He moved to a refugee camp in Uganda with what was left of his family and stayed there for eight years. In 2014, in what he still describes as “a miracle”, Kazzembe was allowed to come to the United States as an unaccompanied refugee minor. He arrived in the District and lived in three foster homes before being placed with the McGill family in February 2018 by Lutheran Social Services of the National Capital Area.

“It wasn’t like my other foster homes, because this was a complete family. A mum, dad, kids. I hadn’t been in a family like that ever before,” Kazzembe said as he helped prepare for a family cookout, days ahead of World Refugee Day, on Thursday.

Fuelling a fresh debate

A record 71 million people have been displaced worldwide by war, persecution and other violence, the UN refugee agency said Wednesday, an increase of more than 2 million from a year earlier — and an overall total that would amount to the world’s 20th most populous country.

The annual ‘Global Trends’ report released by the UN High Commissioner for Refugees counts the number of the world’s refugees, asylum seekers and internally displaced people at the end of 2018.

The figures, coming on the eve of World Refugee Day, are bound to add fuel to a debate at the intersection of international law, human rights and domestic politics, especially the movement in some countries, including the United States, against immigrants and refugees.

Launching the report, the high commissioner, Filippo Grandi, had a message for US President Donald Trump and other world leaders, calling it “damaging” to depict migrants and refugees as threats to jobs and security in host countries. Often, they are fleeing insecurity and danger themselves, he said.

The report also puts a statistical skeleton onto often-poignant individual stories of people struggling to survive by crossing rivers, deserts, seas, fences and other barriers, natural and man-made, to escape government oppression, gang killings, sexual abuse, militia murders and other such violence at home.

Finding a family match

Back in Washington DC, the Lutheran Social Services of the National Capital Area has placed about 100 unaccompanied refugee minors in foster homes since the 1980s.

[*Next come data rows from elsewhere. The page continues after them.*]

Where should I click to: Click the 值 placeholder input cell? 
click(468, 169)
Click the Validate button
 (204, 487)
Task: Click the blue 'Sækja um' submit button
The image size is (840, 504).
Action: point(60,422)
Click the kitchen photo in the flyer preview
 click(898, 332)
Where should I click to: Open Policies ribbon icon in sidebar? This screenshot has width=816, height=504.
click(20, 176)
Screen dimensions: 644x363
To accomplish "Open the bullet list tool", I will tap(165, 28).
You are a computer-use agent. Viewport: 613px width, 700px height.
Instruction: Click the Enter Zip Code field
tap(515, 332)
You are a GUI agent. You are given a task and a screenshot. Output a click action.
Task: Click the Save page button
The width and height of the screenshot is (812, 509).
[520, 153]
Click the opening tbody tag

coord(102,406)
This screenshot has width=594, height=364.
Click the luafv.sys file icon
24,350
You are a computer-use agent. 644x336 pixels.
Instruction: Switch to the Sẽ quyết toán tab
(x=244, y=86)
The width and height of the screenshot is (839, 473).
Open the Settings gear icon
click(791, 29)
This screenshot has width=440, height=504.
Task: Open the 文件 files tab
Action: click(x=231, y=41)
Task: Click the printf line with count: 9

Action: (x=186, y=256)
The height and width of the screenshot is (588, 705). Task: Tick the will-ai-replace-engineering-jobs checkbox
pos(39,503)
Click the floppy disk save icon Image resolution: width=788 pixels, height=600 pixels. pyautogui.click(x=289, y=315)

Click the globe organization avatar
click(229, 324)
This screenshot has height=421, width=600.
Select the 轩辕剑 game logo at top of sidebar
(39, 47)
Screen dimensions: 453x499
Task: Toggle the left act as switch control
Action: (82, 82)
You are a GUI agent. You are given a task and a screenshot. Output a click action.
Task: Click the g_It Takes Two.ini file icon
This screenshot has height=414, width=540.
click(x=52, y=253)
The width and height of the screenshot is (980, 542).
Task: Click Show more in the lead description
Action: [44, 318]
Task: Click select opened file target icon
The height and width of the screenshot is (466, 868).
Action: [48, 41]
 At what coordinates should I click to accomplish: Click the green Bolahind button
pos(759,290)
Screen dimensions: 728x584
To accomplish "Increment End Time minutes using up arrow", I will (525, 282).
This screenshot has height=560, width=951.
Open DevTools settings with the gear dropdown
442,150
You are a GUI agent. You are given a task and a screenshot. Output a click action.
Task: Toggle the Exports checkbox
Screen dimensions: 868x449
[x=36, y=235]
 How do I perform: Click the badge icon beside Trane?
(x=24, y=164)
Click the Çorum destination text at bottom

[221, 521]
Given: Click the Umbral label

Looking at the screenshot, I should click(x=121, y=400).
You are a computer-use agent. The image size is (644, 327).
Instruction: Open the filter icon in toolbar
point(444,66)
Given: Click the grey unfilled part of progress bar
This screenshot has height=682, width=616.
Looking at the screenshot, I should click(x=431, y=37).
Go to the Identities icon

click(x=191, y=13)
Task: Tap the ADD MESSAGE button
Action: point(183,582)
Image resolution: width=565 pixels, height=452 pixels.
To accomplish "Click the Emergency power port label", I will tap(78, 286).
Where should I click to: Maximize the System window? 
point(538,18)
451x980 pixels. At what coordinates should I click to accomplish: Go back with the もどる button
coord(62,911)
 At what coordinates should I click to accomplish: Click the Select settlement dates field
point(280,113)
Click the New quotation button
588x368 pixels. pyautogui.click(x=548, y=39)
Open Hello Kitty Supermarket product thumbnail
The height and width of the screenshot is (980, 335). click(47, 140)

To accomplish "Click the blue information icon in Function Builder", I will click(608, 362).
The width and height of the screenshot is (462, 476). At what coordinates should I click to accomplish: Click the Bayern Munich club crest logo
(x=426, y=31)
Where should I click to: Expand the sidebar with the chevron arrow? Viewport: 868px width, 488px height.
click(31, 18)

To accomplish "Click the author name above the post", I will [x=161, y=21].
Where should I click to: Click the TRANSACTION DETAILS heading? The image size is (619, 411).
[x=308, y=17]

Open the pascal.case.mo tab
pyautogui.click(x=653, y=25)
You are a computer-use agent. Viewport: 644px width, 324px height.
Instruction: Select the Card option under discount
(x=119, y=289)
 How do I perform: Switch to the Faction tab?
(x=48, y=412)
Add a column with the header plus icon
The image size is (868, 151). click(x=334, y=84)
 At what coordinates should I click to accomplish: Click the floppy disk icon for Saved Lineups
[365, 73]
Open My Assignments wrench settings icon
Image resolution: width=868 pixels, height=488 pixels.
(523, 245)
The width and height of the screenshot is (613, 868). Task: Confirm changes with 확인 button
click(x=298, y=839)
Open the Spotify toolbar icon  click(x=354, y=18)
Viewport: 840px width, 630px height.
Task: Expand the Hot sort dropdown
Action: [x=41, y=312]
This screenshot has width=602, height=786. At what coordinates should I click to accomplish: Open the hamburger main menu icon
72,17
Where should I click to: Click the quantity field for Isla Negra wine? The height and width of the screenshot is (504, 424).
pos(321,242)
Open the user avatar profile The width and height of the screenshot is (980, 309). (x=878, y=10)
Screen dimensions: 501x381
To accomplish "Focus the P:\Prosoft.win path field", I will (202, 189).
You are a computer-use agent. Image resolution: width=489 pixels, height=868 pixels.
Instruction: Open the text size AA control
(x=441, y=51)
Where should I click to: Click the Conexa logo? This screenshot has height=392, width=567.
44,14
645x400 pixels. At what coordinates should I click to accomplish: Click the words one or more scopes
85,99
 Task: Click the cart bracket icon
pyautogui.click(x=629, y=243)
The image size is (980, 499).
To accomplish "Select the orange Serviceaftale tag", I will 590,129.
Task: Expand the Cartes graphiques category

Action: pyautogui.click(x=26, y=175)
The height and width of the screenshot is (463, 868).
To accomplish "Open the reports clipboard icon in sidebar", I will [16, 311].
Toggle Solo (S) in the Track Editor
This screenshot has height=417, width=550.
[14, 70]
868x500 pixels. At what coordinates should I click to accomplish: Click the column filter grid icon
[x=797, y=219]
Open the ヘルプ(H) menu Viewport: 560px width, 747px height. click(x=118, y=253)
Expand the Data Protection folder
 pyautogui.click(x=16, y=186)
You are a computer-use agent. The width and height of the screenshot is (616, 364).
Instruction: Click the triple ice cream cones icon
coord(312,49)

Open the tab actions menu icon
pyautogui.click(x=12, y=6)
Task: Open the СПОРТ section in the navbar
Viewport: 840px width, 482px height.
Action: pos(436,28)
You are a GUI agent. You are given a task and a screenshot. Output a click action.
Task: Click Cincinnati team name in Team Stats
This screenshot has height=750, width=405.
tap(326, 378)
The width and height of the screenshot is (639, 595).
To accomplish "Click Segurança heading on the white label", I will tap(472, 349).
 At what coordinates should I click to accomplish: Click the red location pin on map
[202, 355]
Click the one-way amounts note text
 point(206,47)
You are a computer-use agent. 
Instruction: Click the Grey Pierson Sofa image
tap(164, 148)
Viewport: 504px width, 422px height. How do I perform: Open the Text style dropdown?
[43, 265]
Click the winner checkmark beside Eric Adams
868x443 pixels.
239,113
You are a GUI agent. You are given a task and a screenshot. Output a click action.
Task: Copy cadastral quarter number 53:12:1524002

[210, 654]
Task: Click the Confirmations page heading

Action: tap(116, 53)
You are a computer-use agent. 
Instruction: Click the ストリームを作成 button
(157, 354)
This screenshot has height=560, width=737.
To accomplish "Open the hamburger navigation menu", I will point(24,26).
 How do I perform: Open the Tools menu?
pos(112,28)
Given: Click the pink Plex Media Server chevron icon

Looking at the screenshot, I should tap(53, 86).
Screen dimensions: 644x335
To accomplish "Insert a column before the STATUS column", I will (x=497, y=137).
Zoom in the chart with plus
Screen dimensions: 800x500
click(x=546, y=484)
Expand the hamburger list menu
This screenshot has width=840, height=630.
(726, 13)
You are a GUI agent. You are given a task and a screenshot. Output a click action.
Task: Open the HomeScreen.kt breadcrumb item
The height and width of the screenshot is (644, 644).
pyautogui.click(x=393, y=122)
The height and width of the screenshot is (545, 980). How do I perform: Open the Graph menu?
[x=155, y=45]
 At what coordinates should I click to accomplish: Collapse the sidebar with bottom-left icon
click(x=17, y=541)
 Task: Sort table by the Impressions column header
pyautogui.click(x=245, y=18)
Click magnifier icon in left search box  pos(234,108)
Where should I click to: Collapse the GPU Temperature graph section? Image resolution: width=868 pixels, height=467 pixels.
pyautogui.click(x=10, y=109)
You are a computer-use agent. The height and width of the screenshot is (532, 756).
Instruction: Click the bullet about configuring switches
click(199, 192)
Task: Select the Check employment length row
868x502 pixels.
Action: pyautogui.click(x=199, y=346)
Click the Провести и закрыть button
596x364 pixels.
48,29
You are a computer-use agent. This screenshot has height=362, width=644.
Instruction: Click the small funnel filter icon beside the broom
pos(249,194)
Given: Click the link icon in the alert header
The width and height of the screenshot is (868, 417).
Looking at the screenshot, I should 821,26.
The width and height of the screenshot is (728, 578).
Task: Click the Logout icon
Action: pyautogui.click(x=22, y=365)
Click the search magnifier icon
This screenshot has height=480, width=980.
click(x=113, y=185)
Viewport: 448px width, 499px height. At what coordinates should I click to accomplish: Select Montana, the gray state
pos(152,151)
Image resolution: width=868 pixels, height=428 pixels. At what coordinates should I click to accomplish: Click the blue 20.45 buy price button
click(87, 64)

“It was the summer of 2016 when we decided we wanted to really do this, to foster a child,” said Joe McGill, an analyst with the Transportation Security Administration. “Jack had just turned 2 and one of his favourite words was ‘home’. He kept saying ‘home’, ‘home’, and I felt like it was haunting me because I kept thinking of these kids we were seeing in the news without a home.”

After undergoing a 10-week training programme, the McGills were matched with a girl who was slated to arrive from Egypt, but they were soon notified that she would be unable to come because of the Trump administration’s tightening immigration restrictions. This scenario repeated several times until Lutheran Social Services eventually told the McGills that they had a client who was already in the Washington region. Within weeks, Kazzembe arrived at their home on Capitol Hill.

“Oh boy, do I remember that day,” Allison McGill said.

‘I had never seen a family like this before’

Gavin was crying, Jack had just come out of the bathroom, and Porter, the family’s 120-pound mixed-breed dog, decided to welcome Kazzembe by pouncing on him, she remembered. The McGills were worried that he would be overwhelmed, but the soft-spoken teenager had a different impression.

“I had never seen a family like this before. It was just like happiness was floating inside the house,” he said.

In the year since joining the McGills, Kazzembe has thrived. On Saturday, he graduated salutatorian of his class at Cardozo Education Campus, and in August, he will attend Arizona State University on a full scholarship.

“He’s turned into a terrific young man,” McGill said, resting in front of a barbecue grill in the backyard. He rattled off a list of his son’s achievements, then added energetically, “Oh and what a natural driver. You should have seen the first time he parallel parked.”

A week after Kazzembe moved in, McGill received a text from him that read: ‘goodnight dad’. It was the first time Kazzembe had referred to him as ‘dad’. McGill said he will always remember that text — as will Kazzembe. “It was the first time I had someone to call ‘dad’,” he said.